Here I am, a little more than three years since formal “retirement,” though I hardly feel retired, whatever that is.
As I mentioned the other day, I’d long anticipated this time in my life as one of intensified spiritual and literary focus. What’s been happening is something altogether different, and from my inner perspective, what I’m feeling is a sensation bordering on spiraling out of control. Or maybe it’s just sliding into oblivion or the like.
Earlier there were a few patches where I had a taste of what I thought my life would be like these days. Much reading, attending free concerts at the neighboring university or jazz night at a now defunct downtown spot, preparing dinner and then meeting my wife when she got off work (well, at least she’s home full-time now – yay!). But then I started spending much of that space working random shifts at the newspaper before the pension kicked in and then, well, as I’ve also noted, I took up new, unforeseen activities like singing in a first-class choir, swimming laps in the indoor pool, and blogging plus its related social media.
The daily nap, for several reasons, just hasn’t materialized, and I’m not taking days “off” to head into the mountains or rove the seashore. (You did catch the glitch in trying to get away, as if I’m still tied down to an office?)
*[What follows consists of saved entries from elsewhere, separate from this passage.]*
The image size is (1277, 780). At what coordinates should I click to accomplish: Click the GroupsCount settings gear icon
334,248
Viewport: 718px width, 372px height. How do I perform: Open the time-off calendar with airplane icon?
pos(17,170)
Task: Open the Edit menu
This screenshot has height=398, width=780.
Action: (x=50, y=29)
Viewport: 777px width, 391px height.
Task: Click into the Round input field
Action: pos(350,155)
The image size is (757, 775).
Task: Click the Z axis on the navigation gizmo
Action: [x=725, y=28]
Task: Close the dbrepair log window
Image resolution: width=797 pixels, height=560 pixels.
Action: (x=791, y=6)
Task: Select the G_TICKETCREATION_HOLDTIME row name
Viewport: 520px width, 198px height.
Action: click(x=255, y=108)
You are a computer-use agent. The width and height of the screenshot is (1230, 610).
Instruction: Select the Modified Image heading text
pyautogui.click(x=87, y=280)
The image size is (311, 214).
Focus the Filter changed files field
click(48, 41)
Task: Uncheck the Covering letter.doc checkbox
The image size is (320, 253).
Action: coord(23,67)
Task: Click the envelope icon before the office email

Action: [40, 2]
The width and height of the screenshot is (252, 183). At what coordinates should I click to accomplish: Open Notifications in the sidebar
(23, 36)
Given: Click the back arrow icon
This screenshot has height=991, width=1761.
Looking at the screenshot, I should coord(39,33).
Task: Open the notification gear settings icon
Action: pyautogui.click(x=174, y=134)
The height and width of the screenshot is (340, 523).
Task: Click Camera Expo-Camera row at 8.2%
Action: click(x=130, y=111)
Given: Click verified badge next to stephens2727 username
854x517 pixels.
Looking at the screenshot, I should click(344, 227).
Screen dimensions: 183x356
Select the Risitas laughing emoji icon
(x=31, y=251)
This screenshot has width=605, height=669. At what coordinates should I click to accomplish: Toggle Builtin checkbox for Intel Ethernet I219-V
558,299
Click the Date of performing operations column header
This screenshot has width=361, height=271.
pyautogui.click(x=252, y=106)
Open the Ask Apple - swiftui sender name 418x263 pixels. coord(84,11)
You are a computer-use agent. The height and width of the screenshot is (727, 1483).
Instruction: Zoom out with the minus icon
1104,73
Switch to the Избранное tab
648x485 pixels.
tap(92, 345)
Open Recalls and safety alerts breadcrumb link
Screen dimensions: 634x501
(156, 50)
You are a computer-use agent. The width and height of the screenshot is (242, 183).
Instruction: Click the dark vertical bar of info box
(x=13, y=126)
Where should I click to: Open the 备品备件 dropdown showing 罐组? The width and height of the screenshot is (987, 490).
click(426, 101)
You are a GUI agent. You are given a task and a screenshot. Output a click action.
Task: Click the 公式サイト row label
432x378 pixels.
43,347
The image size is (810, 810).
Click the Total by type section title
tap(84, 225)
My joke is that I’m not retired, it’s just that my work’s not generating an income. Think of Donald Hall’s distinction among Work, Jobs, and Chores – or what Gary Snyder’s called the Real Work. If I look closely, I have to admit to spending more time on that focus these days, no matter how much more I’d wish to devote.
Could it be I just have never intended to follow a course that more closely resembles the stereotype of retirement? Things like golfing and extended leisurely travel and nights playing cards at the club? Let’s be honest, that’s not me. By the way, gardening is hardly a hobby around here, so don’t consider it along the lines of retiree at play. In the ashram, we called it Karma Yoga — part of life in our holy boot camp. The mere memory of that puts other things in focus, reconnecting me to early adulthood and the pathway since. So here we are.
Well, if I ever get bored, I guess there’s always politics. It might be fun becoming the cranky protester at public meetings or holding a sign at the intersection of Washington Street and Central Avenue. Maybe that’s closer to my expectations, after all. Maybe in another decade?